--- Data for analysis ---

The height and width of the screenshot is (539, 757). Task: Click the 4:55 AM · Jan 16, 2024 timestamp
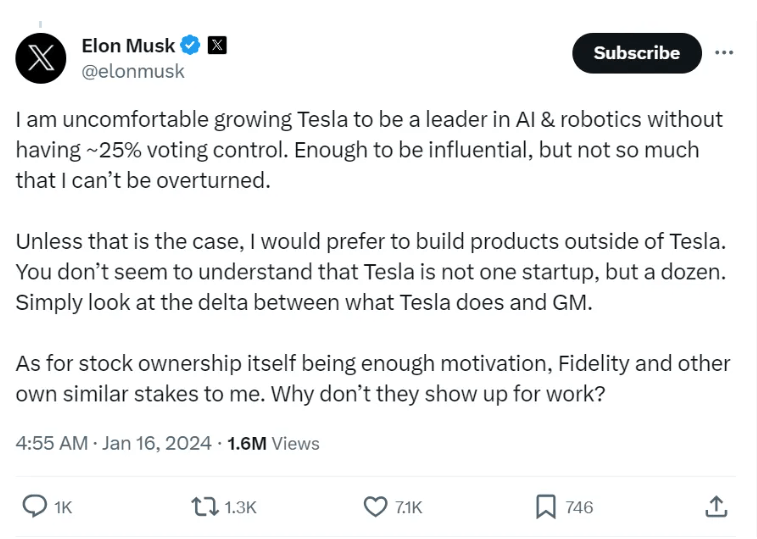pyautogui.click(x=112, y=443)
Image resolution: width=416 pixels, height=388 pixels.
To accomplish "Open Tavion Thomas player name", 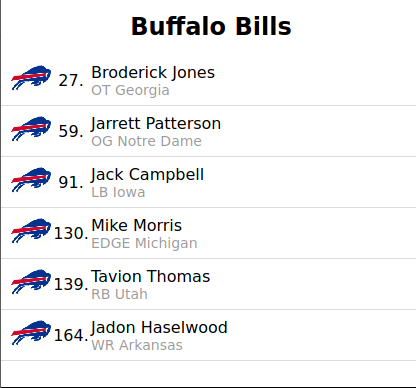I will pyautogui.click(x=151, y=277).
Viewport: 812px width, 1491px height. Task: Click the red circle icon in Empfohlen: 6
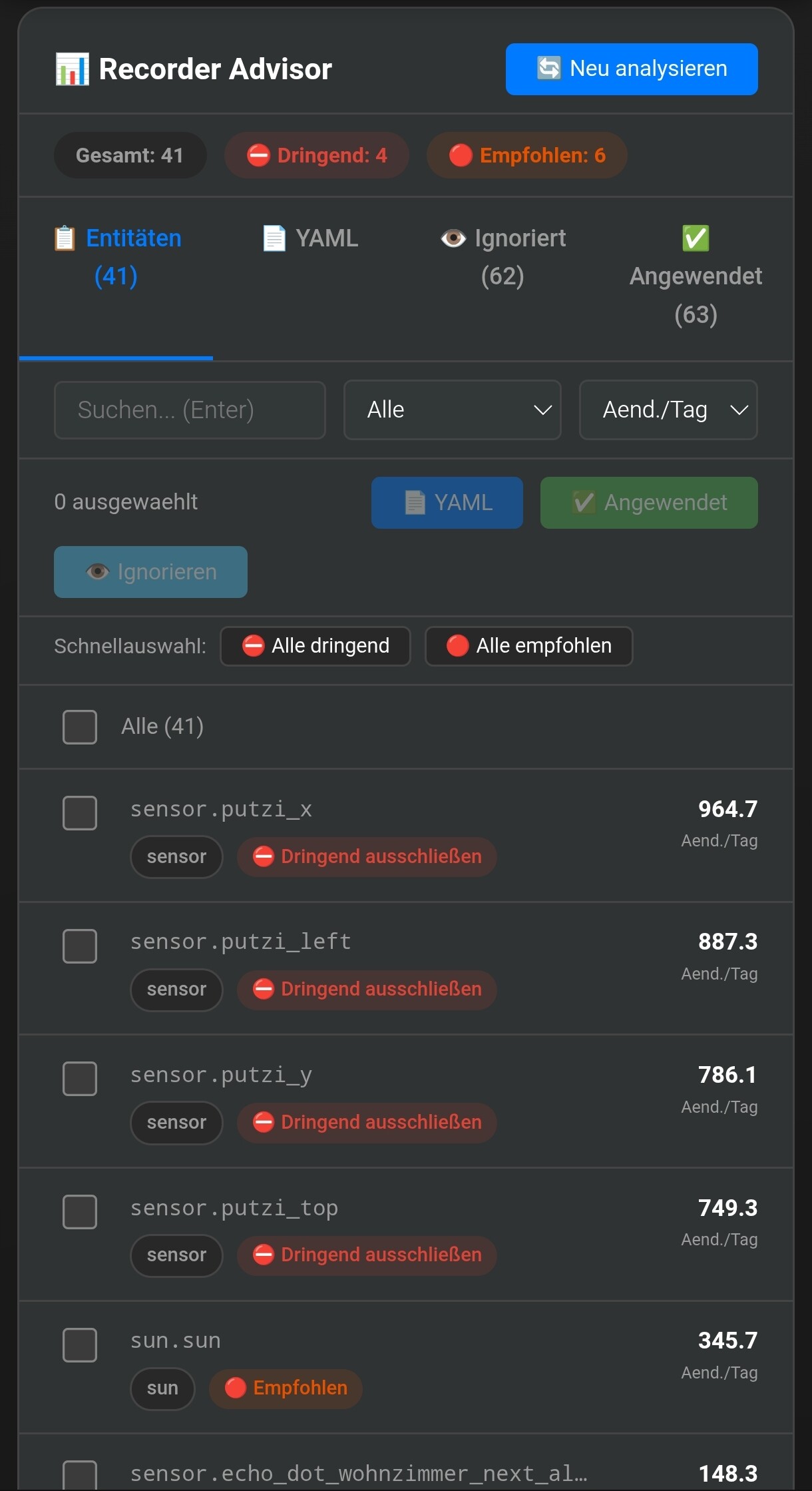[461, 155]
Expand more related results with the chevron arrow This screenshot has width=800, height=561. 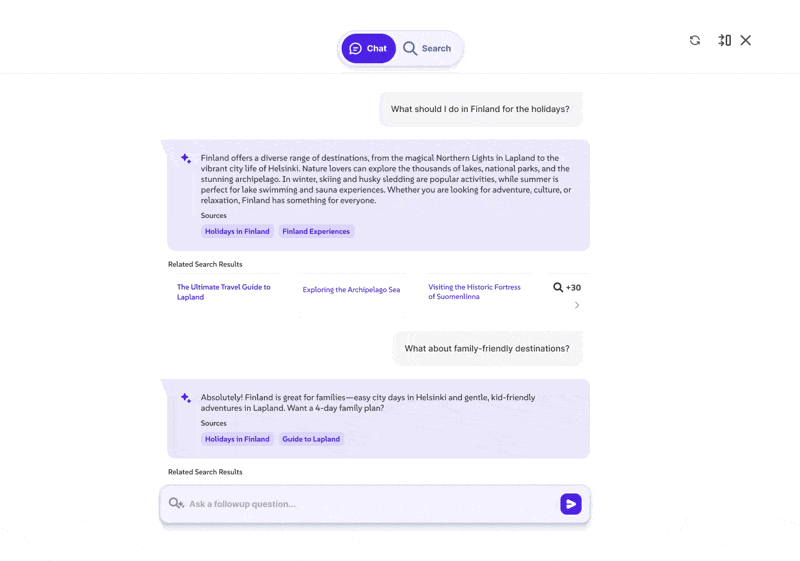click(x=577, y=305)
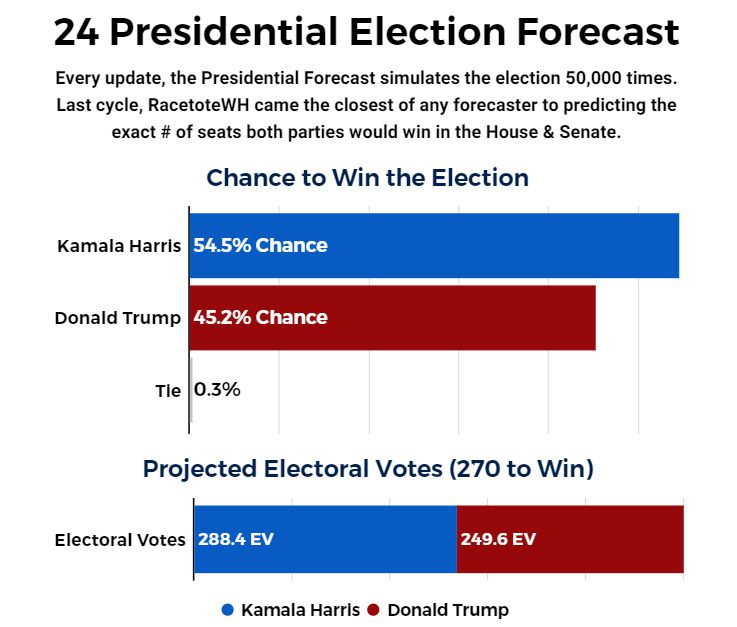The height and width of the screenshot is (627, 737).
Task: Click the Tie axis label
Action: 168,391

--- Description of the task ---
Exactly as written, repeat the lines of the material above from the first through the line holding "Image resolution: width=416", with both ends in the copy and no pictures.

--- Exercise answer ---
The height and width of the screenshot is (539, 757). Task: Click the 4:55 AM · Jan 16, 2024 timestamp
pyautogui.click(x=112, y=443)
Image resolution: width=416 pixels, height=388 pixels.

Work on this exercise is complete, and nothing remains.